CULTURE

Tracking Gotham City’s Ever-Changing Aesthetic

In celebration of The Batman, the latest installment in the superhero franchise, we reflect on how directors have envisioned Gotham City over the years.

The Batman, in theaters now starring Robert Pattinson, showcases another creative team’s illustration of Gotham City, the famed fictional metropolis Batman is perpetually defending from dark underbellies of crime and supervillains. “As production designers, it’s the most exciting challenge you could possibly be presented with, to create your own take on such a loved city,” production designer James Chinlund says about Gotham’s latest iteration. “At the end of the day, they all combine to create this universal Gotham.” From themes spanning Frank Lloyd Wright to Russian Constructivism to Hitchcockian noir, here’s a look back at Gotham City’s many interpretations over the years.

Batman (1939)

The first iteration of Batman, in 1939, was set in a fictional place resembling New York City. In his satirical literary magazine Salmagundi, author Washington Irving coined the metropolis “Gotham.” Two years later, co-creators Bill Finger and Bob Kane adopted the name Gotham City. “We didn’t call it New York because we wanted anybody in any city to identify with it,” Finger said at the time.


 

Batman (1989)

Director Tim Burton and production designer Anton Furst established Gotham as a grotesque, crime-infested cesspool imploding from the inside. Furst exaggerated Manhattan-like elements with a hodgepodge of jarring building styles—Italian Futurism mixed with the expressionism of Antoni Gaudi and Frank Lloyd Wright—cloaked in layers of filth and grime that brought the macabre city’s encroaching feelings of disarray to new heights.


 

Batman Forever (1995)

Burton’s “ink-stained” aesthetic gave way to the Joel Schumacher era, which turned back to the campier, light-hearted days of yore as part of a superhero toy strategy. His vision for Batman Forever (1995) was to create a “living comic book” that honored the Bob Kane–inspired illustrations of old. “We wanted to have something joyful, a little bit more colorful,” production designer Barbara Ling tells The Ringer. Blending references of modernist Japanese architecture with Russian constructivism, the film veered away from Burton’s gothic style. In later adaptations, the duo subbed George Clooney for Val Kilmer and instilled operatic characteristics, vibrant neon tones, and graffiti-filled sets.


 

Batman Begins (2005), The Dark Knight (2008), and the Dark Knight Rises (2012)

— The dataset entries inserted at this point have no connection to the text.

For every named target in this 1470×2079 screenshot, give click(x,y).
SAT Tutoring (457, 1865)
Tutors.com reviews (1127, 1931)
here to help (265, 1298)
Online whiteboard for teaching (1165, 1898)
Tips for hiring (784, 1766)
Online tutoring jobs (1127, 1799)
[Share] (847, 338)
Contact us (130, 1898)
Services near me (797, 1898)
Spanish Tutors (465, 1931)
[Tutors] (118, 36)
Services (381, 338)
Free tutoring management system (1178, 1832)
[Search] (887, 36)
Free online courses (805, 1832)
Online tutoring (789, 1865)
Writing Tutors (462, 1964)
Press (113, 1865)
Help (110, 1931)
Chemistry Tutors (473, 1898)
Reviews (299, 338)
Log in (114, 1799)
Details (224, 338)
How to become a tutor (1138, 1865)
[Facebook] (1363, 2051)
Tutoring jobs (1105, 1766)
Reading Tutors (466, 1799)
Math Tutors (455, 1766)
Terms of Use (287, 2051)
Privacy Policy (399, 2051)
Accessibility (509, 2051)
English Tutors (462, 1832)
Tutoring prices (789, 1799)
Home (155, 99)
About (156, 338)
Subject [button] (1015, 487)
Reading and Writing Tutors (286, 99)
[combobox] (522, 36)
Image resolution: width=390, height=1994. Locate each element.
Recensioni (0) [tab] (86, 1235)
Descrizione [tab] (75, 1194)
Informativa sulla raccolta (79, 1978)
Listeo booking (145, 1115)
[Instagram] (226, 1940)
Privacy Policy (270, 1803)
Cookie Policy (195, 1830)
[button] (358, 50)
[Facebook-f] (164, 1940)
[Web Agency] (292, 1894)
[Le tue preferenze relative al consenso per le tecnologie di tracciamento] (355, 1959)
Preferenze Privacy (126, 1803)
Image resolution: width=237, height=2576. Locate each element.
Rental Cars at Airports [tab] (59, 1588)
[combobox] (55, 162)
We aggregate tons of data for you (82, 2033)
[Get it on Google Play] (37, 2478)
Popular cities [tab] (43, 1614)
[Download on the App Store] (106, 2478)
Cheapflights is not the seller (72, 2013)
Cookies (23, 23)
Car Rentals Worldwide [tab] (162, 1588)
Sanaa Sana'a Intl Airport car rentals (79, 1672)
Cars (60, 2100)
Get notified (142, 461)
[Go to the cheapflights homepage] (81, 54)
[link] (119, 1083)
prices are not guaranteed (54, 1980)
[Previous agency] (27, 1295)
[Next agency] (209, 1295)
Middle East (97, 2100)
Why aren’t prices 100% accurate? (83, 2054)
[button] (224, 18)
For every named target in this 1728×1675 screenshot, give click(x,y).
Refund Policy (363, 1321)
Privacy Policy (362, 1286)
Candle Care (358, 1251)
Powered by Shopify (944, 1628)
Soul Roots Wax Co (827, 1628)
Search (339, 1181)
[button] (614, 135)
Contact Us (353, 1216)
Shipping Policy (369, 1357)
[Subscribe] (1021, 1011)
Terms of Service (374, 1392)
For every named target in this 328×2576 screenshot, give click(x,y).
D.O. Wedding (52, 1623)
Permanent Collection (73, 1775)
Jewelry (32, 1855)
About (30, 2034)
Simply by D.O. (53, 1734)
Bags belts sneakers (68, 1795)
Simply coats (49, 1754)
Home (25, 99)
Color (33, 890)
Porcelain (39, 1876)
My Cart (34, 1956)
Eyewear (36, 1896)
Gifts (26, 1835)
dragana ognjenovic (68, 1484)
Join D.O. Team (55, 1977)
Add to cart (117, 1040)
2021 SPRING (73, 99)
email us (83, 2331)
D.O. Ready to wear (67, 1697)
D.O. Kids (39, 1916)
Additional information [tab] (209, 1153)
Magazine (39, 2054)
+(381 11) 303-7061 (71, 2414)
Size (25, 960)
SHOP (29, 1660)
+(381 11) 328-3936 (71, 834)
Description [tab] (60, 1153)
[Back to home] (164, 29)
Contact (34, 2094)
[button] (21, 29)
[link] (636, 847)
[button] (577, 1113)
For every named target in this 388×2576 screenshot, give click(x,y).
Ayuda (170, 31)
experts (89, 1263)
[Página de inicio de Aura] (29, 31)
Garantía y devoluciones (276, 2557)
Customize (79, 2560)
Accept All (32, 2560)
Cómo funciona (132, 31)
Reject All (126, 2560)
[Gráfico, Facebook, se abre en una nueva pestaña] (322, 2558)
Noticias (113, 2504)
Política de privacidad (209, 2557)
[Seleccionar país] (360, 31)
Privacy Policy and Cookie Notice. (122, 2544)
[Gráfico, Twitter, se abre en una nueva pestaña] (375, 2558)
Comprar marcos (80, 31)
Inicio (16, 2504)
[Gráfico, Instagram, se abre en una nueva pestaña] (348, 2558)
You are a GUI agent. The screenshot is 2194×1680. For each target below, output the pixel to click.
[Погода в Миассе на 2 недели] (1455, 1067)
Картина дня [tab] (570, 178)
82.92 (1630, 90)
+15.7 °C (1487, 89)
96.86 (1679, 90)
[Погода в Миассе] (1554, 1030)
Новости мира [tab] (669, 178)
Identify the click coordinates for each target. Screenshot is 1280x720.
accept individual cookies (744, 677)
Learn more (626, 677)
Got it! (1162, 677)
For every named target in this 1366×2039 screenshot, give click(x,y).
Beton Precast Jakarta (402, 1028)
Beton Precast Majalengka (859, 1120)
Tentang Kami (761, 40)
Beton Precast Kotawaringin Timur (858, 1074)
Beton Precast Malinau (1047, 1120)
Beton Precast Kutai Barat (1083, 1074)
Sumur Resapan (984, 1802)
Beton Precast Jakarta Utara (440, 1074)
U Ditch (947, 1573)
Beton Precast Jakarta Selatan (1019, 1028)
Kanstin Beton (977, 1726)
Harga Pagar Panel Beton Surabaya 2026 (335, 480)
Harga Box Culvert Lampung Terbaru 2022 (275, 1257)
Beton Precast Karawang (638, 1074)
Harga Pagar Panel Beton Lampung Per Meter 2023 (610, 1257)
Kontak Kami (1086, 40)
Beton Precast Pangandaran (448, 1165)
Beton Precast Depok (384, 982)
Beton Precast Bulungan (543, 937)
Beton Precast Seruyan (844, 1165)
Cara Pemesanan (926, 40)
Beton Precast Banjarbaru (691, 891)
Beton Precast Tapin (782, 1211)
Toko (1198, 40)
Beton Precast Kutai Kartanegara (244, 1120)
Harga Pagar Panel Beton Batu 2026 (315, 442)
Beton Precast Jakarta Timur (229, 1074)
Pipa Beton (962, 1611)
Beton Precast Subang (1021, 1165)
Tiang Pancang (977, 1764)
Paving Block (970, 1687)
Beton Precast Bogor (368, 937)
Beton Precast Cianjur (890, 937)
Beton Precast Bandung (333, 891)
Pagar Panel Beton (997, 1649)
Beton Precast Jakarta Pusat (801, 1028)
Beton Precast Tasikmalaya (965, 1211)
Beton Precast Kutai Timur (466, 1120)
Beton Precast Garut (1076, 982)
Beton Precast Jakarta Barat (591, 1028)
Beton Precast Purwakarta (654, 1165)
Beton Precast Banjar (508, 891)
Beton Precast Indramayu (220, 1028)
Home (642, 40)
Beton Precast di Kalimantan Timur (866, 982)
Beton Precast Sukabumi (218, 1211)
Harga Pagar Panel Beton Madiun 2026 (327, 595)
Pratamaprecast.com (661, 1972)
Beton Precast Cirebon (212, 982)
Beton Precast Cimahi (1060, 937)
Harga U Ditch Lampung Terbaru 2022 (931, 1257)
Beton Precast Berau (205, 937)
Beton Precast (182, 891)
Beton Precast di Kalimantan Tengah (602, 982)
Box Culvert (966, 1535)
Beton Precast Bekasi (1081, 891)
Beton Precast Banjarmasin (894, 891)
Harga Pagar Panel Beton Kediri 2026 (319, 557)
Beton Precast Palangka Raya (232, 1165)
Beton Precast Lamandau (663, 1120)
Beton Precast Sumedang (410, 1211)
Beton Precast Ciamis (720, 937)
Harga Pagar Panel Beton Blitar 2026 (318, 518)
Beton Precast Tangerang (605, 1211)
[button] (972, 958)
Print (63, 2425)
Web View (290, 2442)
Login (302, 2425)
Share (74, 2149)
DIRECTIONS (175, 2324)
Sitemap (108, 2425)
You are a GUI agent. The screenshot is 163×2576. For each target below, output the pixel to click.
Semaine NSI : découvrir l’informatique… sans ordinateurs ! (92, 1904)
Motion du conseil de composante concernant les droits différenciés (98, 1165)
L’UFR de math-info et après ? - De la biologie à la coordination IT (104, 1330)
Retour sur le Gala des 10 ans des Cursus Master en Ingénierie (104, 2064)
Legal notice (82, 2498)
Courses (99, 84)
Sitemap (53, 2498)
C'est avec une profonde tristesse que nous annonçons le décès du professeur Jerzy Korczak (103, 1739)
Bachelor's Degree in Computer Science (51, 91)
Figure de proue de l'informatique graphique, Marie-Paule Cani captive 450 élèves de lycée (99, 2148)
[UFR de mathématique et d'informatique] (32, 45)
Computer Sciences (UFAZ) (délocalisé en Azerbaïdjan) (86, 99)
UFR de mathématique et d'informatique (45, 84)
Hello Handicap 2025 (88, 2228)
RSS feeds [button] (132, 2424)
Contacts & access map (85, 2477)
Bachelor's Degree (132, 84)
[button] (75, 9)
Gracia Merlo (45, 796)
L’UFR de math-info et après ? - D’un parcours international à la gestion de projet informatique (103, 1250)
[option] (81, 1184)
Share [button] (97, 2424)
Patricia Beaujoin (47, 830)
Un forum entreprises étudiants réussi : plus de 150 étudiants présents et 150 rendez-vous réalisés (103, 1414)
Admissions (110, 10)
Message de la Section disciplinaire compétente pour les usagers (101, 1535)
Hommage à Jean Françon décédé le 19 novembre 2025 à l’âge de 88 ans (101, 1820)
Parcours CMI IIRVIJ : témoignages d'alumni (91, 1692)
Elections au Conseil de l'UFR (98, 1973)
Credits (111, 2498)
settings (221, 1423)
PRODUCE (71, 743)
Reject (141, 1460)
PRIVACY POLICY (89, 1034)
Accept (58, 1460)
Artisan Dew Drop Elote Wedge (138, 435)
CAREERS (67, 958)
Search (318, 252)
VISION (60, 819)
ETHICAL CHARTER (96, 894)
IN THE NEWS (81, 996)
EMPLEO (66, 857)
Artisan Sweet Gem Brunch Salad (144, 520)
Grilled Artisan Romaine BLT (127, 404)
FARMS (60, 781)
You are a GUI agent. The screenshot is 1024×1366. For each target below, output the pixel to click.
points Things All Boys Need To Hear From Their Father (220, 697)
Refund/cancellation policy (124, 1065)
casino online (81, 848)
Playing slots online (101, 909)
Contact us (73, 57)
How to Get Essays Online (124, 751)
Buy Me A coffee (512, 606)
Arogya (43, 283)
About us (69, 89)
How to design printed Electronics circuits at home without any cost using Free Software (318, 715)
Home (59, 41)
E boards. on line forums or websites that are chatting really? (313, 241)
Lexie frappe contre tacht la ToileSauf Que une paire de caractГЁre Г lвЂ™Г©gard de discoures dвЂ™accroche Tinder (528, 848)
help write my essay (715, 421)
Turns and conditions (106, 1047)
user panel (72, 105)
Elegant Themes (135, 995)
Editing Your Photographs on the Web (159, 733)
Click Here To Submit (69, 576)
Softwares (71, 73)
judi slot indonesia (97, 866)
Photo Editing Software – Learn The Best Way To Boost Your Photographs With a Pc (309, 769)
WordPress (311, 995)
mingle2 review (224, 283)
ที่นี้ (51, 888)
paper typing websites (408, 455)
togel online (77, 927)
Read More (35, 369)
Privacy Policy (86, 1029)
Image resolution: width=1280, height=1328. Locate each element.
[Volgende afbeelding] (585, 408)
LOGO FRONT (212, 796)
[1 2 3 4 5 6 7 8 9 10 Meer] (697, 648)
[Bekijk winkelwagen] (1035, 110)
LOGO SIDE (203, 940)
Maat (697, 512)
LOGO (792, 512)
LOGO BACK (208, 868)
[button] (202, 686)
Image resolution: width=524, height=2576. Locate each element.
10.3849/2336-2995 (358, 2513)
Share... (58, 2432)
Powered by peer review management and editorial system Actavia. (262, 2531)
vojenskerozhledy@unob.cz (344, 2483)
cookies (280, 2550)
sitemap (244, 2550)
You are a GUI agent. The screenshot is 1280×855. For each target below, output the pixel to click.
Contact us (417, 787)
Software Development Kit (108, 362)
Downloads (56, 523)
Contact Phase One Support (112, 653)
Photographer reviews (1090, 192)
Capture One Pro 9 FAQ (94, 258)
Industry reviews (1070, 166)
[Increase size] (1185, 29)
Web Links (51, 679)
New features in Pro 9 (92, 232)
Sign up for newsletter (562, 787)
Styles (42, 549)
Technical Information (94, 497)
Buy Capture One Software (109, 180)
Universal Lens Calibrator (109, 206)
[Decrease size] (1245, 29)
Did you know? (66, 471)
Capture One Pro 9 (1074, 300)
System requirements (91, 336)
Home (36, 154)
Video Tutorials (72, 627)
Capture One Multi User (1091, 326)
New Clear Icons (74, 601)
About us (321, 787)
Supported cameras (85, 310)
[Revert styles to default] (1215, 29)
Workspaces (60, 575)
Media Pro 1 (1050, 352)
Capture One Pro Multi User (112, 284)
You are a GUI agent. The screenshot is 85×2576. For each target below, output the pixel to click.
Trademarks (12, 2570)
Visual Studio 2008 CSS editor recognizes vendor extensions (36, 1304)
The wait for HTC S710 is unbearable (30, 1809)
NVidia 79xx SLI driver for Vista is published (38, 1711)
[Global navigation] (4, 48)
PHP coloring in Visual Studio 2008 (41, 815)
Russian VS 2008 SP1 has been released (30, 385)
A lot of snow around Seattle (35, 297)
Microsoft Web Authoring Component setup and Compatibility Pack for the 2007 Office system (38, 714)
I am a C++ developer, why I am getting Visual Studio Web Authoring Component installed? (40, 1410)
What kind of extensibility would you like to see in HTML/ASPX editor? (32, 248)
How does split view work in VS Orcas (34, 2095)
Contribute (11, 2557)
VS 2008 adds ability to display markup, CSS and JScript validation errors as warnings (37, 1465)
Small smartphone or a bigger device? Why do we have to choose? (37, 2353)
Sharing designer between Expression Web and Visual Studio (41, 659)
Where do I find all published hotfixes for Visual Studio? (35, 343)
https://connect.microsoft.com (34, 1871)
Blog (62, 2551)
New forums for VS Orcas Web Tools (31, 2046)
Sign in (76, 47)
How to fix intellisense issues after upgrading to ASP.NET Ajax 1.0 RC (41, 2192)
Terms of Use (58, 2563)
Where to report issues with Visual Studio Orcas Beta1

When envisioning Gotham for the Dark Knight trilogy, director Christopher Nolan broke with tradition and eschewed New York’s iconography, instead leaning into the gothic architecture and back alleys of Chicago. Nolan spent months in the Windy City and opted to shoot scenes on location there, forgoing sound stages for the city’s modernist marvels such as the Richard J. Daley Center and Board of Trade Building. Chase scenes were filmed in the city’s network of underground roads while helicopters soared between concrete canyons. “The authorities had taken back the city from the hoodlums,” production designer Nathan Crowley told Chicago, “and I felt that the clean architecture, modernist yet not super modern, communicated that idea.”


 

The Batman (2022)

For the franchise’s latest installment, director Matt Reeves and production designer James Chinlund set out to create a Gotham unlike any other—one that combines the winding layouts of Liverpool with the unfinished high-rises of a Manhattan-like city that has fallen on hard times. (Or as Thrillist puts it, he made Gotham gross again.) It also zooms in with scenes in apartments, clubs, and train stations, shedding light on who Gothamites are and why they choose to live in the nocturnal hellscape.